__TEXT SEGMENT__.
NTSC Tint Errors (20+ years to fix?)
IIRC, the Magnavox Total Automatic Color system
was the most extreme "automatic" tint system (it didn't correct the tint, just forced colors near the fleshtone color to fleshtone). Why did it take from 1953-12 to ~1976-07 (GE color TVs w/VIR) to get the NTSC Tint Errors fixed? Kirk Bayne |
GE VIR only provided a more accurate reference to the set but VIR was often mishandled by local stations playing tape or network feeds so sometimes it actually made things worse. VIR was probably the best attempt at color TV tint error correction ever applied to NTSC. If we had instituted the field by field color phase reversal RCA experimented with and PAL implemented instead on a line by line basis we would have had tint phase error correction baked in.

__MATERIAL__.
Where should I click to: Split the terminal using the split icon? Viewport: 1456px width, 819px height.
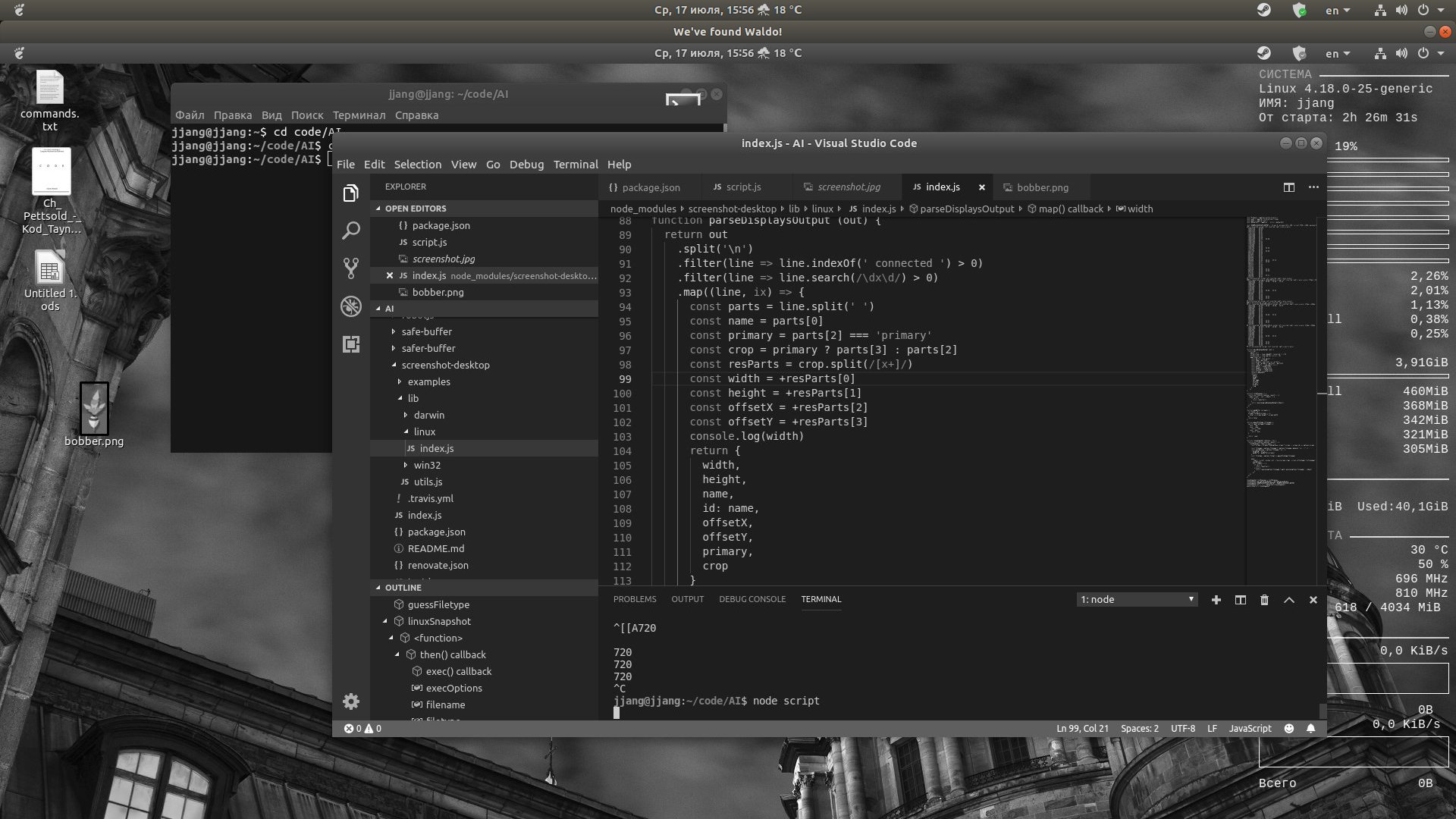[1240, 599]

__PROBLEM SET__.
a: Please quote the NTSC tint discussion from the words "IIRC, the Magnavox" through the words "correction baked in.".
b: Name every company mentioned in the NTSC tint discussion.

__EXPECTED RESULTS__.
a:
IIRC, the Magnavox Total Automatic Color system
was the most extreme "automatic" tint system (it didn't correct the tint, just forced colors near the fleshtone color to fleshtone). Why did it take from 1953-12 to ~1976-07 (GE color TVs w/VIR) to get the NTSC Tint Errors fixed? Kirk Bayne |
GE VIR only provided a more accurate reference to the set but VIR was often mishandled by local stations playing tape or network feeds so sometimes it actually made things worse. VIR was probably the best attempt at color TV tint error correction ever applied to NTSC. If we had instituted the field by field color phase reversal RCA experimented with and PAL implemented instead on a line by line basis we would have had tint phase error correction baked in.

b: Magnavox, GE, RCA